Text analytics

You can use Pega Platform to analyze unstructured text that comes in through different channels: emails, social networks, chat channels, and so on. You can structure and classify the analyzed data to derive useful business information to help you retain and grow your customer base.

Model types

Pega Platform provides the following types of models:

  • Categorization models that assign text to a predefined category. The following types of categorization models are available:
    • Topic detection models – Detect the underlying topic of the document. Supports machine learning and rule-based classification that is based on taxonomy keywords. For example, topic detection can determine that the sentence My uPlusTelco laptop is not working, need help! belongs to Customer Service > User Support category.
    • Sentiment analysis models – Detect positive, neutral, or negative sentiment. Support machine learning.
    • Intent detection – Assign intents to text input. For example, intent analysis can detect whether the analyzed text is a complaint or an inquiry.
  • Text extraction models that extract named entities and assign them to predefined categories such as names of organizations, locations, people, and so on.
    • Rule-based text extraction models– Extract entities that follow a specific text pattern, for example, dates, account numbers, emails, and so on. Use Apache RUTA scripts to build rules for text extraction.
    • Machine-learning text extraction models – Build a supervised Conditional Random Fields machine-learning model.
    • Keywords-based text extraction models – Identify a set of keywords that pertain to your use case, for example, different names of the same product.
    • Auto-tags – Dynamically identify the phrases that capture the essence of the text.

Model deployment

You can deploy the models that you built by using Text Analyzer rules. A text analyzer parses text, automatically recognizes the language, and processes the models. A Text Analyzer rule may refer to one or more models or the methods that are listed above.

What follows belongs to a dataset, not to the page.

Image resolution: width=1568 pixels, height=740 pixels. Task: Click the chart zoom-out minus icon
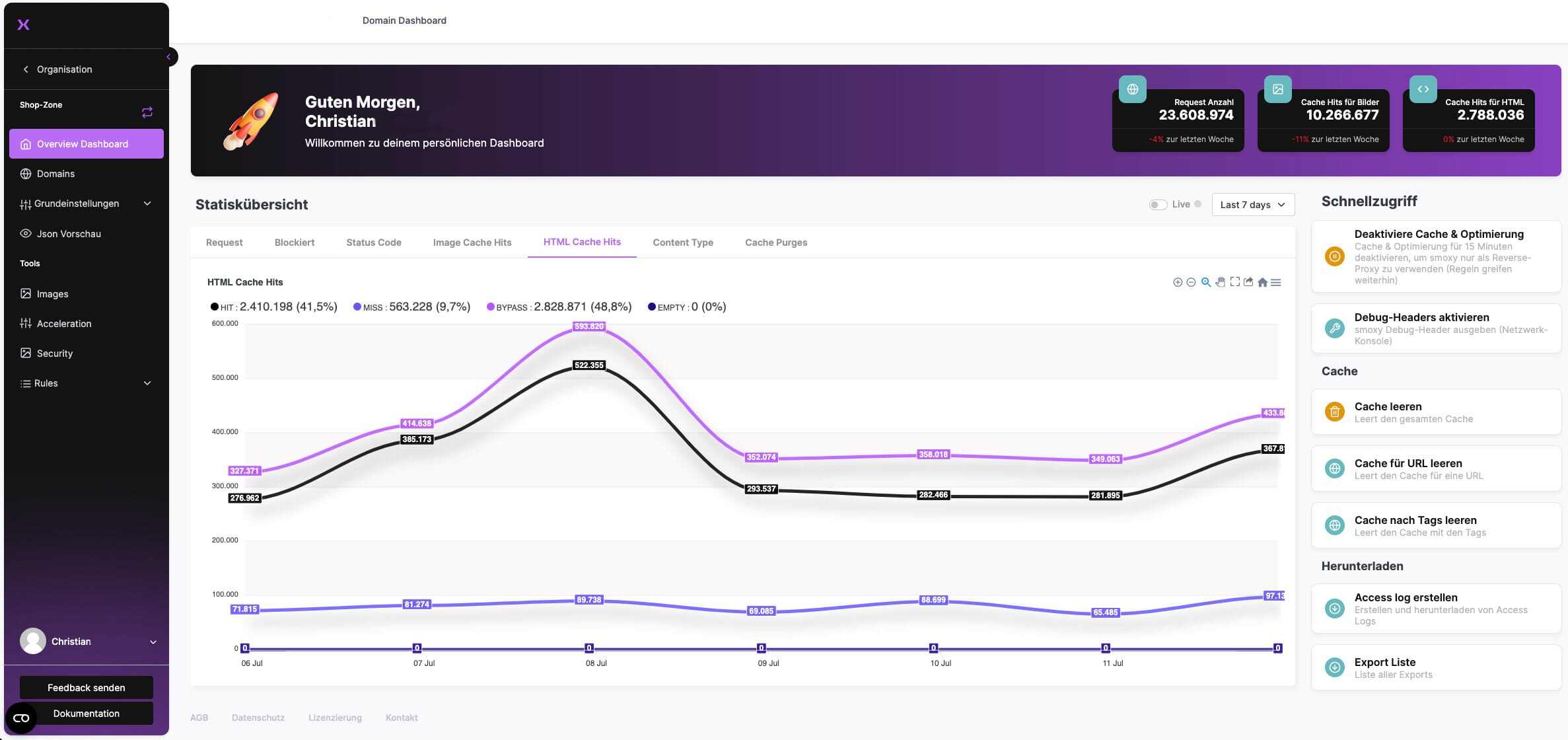[1191, 282]
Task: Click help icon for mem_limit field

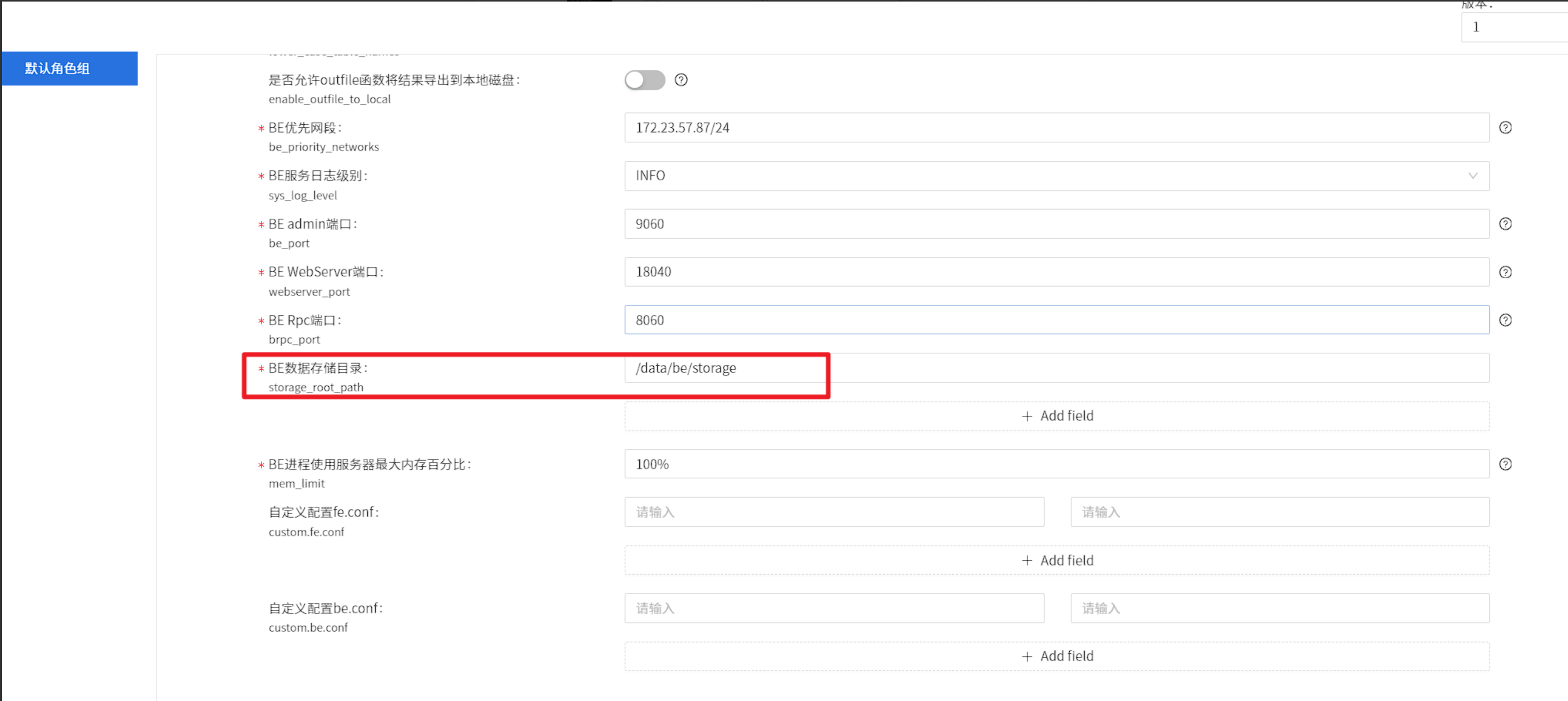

Considerations for training machine-learning models

To train a machine-learning text analytics model, you must upload training data with sample texts and associated outcomes. For example, for sentiment analysis, these sample records must be associated with a positive, neutral or negative outcome. For text categorization, the outcome must be one of the categories in the taxonomy, and so on. In the process of creating a model, the data is split into a training sample and a test sample. The training sample is used to train the model. The test sample is the hold-out sample that is used to validate the model. When a model is built, you can validate its performance.